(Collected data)
· · · · ·

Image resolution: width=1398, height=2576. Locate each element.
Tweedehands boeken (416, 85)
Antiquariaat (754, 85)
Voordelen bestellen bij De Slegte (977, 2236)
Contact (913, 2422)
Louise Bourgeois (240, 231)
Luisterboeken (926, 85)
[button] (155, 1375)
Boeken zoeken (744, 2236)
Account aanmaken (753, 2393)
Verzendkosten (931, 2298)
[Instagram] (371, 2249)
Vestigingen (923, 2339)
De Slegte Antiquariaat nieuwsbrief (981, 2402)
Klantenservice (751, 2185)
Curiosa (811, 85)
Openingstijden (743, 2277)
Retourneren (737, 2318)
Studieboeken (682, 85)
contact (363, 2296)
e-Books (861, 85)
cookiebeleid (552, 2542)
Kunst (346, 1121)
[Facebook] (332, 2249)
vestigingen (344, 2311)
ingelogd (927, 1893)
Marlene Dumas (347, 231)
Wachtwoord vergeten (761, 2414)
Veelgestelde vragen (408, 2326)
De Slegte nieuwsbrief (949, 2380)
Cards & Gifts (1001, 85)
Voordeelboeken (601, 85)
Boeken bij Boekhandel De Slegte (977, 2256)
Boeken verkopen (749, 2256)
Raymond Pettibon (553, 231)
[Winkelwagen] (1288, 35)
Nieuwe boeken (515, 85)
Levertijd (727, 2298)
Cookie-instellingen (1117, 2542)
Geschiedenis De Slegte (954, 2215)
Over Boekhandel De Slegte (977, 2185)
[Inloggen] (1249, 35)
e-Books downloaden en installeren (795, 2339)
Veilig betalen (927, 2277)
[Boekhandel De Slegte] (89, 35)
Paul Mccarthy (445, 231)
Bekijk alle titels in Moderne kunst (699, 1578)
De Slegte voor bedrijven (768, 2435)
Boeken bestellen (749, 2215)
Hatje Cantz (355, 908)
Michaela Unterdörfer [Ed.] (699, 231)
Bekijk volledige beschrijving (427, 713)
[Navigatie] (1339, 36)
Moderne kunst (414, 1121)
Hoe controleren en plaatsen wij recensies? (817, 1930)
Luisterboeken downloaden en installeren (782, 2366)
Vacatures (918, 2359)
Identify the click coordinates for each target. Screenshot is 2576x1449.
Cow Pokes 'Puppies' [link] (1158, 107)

· · · · ·

Would you retype the lines of the data above, from the one holding "[Winkelwagen] (1288, 35)" through its final line, exactly and without adding any other line?

**WRITTEN SOLUTION:**
[Winkelwagen] (1288, 35)
Nieuwe boeken (515, 85)
Levertijd (727, 2298)
Cookie-instellingen (1117, 2542)
Geschiedenis De Slegte (954, 2215)
Over Boekhandel De Slegte (977, 2185)
[Inloggen] (1249, 35)
e-Books downloaden en installeren (795, 2339)
Veilig betalen (927, 2277)
[Boekhandel De Slegte] (89, 35)
Paul Mccarthy (445, 231)
Bekijk alle titels in Moderne kunst (699, 1578)
De Slegte voor bedrijven (768, 2435)
Boeken bestellen (749, 2215)
Hatje Cantz (355, 908)
Michaela Unterdörfer [Ed.] (699, 231)
Bekijk volledige beschrijving (427, 713)
[Navigatie] (1339, 36)
Moderne kunst (414, 1121)
Hoe controleren en plaatsen wij recensies? (817, 1930)
Luisterboeken downloaden en installeren (782, 2366)
Vacatures (918, 2359)
Identify the click coordinates for each target. Screenshot is 2576x1449.
Cow Pokes 'Puppies' [link] (1158, 107)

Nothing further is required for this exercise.